What if your team can automatically detect anomalies down to individual datapoints inside your cloud storage files, and automatically notify the right stakeholders as soon as they occur? In this article, we show you how it can be done.
A simple machine learning case
To illustrate Validio’s capabilities for validating data in S3 buckets, we use a common ML case. In this scenario, we look at storing training and prediction data in CSV files in object storage. We’ll walk through data quality challenges that commonly occur, and how to use Validio to overcome them.
OmniShop, a fictional e-commerce company, has a machine learning team of four engineers. The team has recently implemented a recommender system that suggests relevant products to the customer based on their purchase- and browsing history.
In this scenario, we follow one of the ML engineers, Sophia, who is concerned about the accuracy of the model predictions. The recommender system has so far had a low success rate. Customers are not buying the recommended products, and Sophia worries that the input data has had critical data quality problems. It’s crucial for her team to quickly identify and address issues in the data, so their predictions lead to better sales performances for OmniShop.
To do this, Sophia and her team have decided to implement Validio’s Deep Data Observability platform. She starts by setting up validations for her team’s most critical dataset customer_purchases, which comes from a view in Redshift. The view is exported as CSV files and stored in S3, before further processing for model training.
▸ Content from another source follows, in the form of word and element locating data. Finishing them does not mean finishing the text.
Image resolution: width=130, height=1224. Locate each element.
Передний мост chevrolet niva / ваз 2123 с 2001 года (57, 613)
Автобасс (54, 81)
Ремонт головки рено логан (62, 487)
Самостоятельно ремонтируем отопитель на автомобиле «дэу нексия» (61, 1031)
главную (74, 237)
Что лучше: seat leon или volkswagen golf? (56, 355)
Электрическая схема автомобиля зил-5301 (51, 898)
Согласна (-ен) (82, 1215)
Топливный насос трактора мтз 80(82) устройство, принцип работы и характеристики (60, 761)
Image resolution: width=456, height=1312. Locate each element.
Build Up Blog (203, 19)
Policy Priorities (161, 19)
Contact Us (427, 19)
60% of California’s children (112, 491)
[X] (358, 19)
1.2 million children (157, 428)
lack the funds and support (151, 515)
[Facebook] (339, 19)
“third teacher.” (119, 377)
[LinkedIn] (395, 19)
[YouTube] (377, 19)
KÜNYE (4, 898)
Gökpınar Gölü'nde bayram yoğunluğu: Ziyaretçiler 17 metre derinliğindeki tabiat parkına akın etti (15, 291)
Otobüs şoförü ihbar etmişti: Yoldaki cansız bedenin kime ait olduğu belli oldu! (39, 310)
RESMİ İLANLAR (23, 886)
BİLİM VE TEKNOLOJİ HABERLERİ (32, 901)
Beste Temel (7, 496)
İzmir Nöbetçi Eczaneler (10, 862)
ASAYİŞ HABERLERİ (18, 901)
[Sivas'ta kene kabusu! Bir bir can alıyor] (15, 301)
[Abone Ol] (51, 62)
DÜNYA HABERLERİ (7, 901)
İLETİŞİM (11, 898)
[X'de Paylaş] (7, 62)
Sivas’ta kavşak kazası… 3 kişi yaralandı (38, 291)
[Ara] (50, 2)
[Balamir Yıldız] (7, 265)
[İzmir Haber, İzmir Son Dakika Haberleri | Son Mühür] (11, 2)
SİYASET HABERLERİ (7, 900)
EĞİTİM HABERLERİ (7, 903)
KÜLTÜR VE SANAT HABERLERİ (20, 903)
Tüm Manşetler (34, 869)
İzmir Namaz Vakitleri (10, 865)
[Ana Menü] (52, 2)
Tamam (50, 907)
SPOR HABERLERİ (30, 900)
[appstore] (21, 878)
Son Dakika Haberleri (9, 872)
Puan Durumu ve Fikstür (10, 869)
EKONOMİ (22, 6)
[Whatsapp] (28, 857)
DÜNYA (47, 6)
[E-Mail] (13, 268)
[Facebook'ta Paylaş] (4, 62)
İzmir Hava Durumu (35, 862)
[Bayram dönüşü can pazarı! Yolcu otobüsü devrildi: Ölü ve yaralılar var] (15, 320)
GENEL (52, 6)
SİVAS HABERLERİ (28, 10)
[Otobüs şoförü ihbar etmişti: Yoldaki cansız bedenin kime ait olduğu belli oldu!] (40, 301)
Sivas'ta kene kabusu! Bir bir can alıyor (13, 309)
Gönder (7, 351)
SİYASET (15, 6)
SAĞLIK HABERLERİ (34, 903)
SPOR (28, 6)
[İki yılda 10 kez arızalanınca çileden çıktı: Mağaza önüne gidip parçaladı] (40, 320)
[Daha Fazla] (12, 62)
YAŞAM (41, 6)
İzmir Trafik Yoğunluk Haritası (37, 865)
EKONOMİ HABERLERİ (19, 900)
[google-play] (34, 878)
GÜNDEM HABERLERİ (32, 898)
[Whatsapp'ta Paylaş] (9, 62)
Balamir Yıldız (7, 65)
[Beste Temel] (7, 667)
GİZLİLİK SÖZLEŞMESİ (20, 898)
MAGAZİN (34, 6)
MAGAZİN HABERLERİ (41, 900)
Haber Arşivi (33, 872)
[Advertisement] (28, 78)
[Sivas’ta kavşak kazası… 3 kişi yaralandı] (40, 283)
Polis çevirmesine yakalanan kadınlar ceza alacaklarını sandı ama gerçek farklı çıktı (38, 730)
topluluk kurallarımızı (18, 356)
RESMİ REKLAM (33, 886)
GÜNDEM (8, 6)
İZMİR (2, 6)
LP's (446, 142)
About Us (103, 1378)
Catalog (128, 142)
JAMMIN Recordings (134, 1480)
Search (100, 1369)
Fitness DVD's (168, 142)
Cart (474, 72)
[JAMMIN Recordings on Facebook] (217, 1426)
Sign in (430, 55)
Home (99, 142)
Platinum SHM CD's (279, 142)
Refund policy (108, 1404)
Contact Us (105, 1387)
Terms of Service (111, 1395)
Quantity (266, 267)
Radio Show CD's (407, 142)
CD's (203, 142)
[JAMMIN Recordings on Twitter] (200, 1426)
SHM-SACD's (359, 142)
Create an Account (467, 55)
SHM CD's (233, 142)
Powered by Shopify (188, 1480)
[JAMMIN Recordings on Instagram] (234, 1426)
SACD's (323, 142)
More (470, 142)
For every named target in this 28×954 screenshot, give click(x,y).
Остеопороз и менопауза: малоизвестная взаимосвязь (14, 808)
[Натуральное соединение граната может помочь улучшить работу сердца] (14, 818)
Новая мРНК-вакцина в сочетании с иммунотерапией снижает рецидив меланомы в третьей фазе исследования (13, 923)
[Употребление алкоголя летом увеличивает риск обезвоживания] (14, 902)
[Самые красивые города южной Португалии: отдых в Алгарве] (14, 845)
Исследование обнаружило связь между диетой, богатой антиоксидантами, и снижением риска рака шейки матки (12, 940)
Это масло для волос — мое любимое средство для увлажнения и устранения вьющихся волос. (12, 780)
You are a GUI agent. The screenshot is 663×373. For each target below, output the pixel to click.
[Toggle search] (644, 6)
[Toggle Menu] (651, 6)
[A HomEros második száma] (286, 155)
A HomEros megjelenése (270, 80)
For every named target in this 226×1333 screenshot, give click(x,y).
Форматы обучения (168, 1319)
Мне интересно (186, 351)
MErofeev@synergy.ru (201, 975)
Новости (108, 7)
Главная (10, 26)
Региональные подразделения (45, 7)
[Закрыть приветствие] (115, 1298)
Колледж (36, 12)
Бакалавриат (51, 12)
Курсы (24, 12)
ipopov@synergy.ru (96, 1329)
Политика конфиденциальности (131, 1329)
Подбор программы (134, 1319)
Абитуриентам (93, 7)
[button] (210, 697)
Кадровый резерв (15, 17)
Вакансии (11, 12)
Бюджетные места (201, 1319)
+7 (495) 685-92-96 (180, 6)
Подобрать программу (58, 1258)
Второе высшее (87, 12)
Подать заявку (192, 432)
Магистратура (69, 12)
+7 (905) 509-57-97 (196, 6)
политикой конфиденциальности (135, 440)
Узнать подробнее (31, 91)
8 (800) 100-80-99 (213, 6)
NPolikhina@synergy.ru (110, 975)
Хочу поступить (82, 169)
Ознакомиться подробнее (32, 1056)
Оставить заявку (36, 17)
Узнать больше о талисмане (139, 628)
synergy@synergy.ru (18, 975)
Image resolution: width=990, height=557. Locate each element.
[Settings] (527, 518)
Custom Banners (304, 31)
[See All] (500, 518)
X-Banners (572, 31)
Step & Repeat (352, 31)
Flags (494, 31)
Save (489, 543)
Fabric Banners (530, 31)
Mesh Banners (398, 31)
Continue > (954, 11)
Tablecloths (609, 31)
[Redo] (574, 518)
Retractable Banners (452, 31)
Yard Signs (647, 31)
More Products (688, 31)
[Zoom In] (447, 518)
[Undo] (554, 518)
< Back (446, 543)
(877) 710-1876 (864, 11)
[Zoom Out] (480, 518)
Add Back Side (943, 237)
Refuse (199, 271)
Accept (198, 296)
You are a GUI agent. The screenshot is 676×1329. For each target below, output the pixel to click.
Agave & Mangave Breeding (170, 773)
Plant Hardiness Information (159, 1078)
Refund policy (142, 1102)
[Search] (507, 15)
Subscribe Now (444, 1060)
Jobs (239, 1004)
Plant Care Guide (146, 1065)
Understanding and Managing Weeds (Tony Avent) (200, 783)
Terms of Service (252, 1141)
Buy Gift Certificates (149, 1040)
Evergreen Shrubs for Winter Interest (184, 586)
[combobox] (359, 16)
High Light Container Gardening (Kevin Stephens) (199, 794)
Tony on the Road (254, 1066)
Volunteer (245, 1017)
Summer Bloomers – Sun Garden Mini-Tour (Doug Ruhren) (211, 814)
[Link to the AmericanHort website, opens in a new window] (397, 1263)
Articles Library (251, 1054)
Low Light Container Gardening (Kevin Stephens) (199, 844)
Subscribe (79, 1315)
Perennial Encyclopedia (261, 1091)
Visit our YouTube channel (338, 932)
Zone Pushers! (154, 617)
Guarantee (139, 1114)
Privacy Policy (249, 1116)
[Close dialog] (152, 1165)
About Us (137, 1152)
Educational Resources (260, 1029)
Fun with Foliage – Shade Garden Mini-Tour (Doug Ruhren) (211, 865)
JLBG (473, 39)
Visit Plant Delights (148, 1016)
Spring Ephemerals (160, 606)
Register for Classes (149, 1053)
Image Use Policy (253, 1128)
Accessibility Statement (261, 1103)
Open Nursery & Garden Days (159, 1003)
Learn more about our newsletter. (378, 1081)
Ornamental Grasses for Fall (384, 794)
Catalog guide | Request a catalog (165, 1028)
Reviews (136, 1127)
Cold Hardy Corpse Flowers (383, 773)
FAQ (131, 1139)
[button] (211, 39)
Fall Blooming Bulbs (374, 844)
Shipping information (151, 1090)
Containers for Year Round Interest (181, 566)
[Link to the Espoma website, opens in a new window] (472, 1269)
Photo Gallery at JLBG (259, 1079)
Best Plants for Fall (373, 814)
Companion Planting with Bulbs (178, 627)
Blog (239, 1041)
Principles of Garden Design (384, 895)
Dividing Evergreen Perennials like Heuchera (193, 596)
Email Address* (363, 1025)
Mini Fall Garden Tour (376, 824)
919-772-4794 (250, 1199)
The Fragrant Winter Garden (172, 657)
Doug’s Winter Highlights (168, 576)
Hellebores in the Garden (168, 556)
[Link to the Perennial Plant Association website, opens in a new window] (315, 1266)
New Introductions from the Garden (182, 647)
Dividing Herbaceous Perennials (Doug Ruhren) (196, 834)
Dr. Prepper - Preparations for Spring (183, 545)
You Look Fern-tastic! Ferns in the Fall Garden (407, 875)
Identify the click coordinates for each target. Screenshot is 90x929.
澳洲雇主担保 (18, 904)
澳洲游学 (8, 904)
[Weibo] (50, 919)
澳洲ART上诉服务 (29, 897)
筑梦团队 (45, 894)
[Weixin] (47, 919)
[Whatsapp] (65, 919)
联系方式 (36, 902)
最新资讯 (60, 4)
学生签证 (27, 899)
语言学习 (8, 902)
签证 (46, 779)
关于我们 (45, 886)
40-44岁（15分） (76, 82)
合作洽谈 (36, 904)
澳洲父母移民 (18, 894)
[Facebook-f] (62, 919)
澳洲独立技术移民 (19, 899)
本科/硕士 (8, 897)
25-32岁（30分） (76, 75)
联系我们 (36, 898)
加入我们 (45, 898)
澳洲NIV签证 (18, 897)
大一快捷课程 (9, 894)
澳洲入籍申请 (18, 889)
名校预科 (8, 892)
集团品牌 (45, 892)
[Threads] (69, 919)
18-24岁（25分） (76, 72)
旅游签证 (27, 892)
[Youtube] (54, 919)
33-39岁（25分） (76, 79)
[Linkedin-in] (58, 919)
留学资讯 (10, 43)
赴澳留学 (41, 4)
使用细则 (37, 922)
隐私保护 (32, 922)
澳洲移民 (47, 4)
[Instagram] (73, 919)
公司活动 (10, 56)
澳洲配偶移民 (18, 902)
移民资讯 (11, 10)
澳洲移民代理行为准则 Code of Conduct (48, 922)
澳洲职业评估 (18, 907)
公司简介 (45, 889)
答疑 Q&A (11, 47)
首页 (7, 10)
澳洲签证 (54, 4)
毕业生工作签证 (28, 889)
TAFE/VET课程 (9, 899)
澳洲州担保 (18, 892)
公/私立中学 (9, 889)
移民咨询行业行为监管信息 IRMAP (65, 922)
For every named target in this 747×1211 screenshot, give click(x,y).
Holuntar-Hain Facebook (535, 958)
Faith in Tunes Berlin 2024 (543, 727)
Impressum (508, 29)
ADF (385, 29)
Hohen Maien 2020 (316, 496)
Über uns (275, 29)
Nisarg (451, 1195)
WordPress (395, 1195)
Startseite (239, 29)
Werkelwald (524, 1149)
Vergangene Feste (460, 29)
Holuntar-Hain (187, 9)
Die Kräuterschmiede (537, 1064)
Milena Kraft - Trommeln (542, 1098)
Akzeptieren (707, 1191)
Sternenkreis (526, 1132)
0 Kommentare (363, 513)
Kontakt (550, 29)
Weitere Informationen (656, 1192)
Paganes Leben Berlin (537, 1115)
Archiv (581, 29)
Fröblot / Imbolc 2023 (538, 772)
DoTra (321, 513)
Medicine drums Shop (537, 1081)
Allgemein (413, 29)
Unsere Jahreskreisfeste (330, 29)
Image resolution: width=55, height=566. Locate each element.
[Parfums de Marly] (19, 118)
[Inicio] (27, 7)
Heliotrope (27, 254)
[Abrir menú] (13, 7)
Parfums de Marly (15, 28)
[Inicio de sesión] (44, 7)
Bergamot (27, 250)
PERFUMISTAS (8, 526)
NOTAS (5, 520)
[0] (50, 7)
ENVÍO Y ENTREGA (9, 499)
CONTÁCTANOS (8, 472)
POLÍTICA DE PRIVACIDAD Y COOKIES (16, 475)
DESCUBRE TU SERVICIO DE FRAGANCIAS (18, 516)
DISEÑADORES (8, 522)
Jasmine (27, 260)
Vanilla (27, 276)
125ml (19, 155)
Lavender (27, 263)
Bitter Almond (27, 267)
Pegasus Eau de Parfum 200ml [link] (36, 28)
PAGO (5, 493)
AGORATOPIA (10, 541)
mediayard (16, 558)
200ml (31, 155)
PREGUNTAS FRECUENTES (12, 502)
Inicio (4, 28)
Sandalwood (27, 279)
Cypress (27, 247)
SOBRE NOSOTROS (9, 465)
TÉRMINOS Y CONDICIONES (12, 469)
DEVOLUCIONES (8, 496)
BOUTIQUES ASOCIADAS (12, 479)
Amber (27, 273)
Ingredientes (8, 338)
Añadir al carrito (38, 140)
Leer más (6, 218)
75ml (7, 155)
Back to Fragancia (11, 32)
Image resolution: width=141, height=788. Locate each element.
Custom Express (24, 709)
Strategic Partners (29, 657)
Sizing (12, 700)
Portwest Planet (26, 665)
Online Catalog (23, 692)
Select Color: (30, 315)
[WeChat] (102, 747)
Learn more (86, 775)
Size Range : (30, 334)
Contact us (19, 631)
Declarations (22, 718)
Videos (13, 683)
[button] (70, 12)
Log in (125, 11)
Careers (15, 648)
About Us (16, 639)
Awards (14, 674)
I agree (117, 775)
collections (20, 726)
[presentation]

The following steps describes how Sophia implements Validio’s platform for this dataset:
Set up Deep Data Observability with Validio
1. Connect to the data
Although Validio has a CLI interface, Sophia decides to use the Validator Wizard in Validio’s GUI to get started. It guides her through each step and she’s up and running in minutes.
Sophia accesses Validio through her browser and connects to Amazon S3 by entering her project credentials, which fetches all available buckets. Although Sophia can easily set up validations for all other objects stored in the same project, she decides to only go ahead with “customer_purchases.csv” for now. The Validator Wizard automatically imports the schema to Validio, which gives Sophia a clear overview of what fields to select or deselect.
2. Cover all basic validations
Now that the connection is ready, Sophia wants to set up validators on both dataset and individual datapoint level. She starts with metadata fundamentals, like volume and freshness.
The pipeline that generates the CSV file runs once per day at 05.00, so Sophia sets up a Freshness Validator to ensure it’s running on schedule. For this case, she selects the polling interval to run every 30 seconds until successful, during 05.00-05.15. The high-cadence polling picks up any late ingestions.
As mentioned, Sophia also wants to monitor the completeness of the data and make sure no rows are missing. To do that, she sets up a Volume Validator to look for any sudden deviations in row count. But as sales volumes go up during holidays and weekends, a fixed threshold would falsely alert for outliers during these periods. Instead, she uses Validio’s Dynamic Thresholds, which adapts as the data changes over time—meaning the algorithm continually learns from the data and adjusts the thresholds accordingly.
The Dynamic Segmentation feature in Validio breaks down datasets into segments to automatically reveal hard-to-find anomalies. Sophia uses this feature to apply the Volume Validator for all the relevant segments in the dataset. This looks at the volume for each desired segment in the dataset and alerts if there are any deviations. For example, Validio reveals if there are sudden volume changes tied to specific product categories or brands (which could indicate problems with those segments).
Next, Sophia moves on to Numerical Validators that look for Mean, Min, Max, and Standard Deviation across all numerical fields. In Validio, Sophia can apply validators for multiple fields at once, by selecting all the fields she wants to monitor. It doesn’t take longer than a minute for Sophia to cover all the aggregate metrics she wants to validate.
3. Validate data between sources
Now Sophia has set up some basic validations to check the overall health of the data, but wonders if it was exported to S3 correctly. The customer_purchases.csv is created as an export from a view in Redshift, and Sophia wants to ensure that the data in the CSV file matches its source in Redshift. As the ML team knows from painful experiences, wrongful data transformations can occur during the export. This can be caused by things like data truncation, missing records, time zone discrepancies, data type mismatches, and query changes.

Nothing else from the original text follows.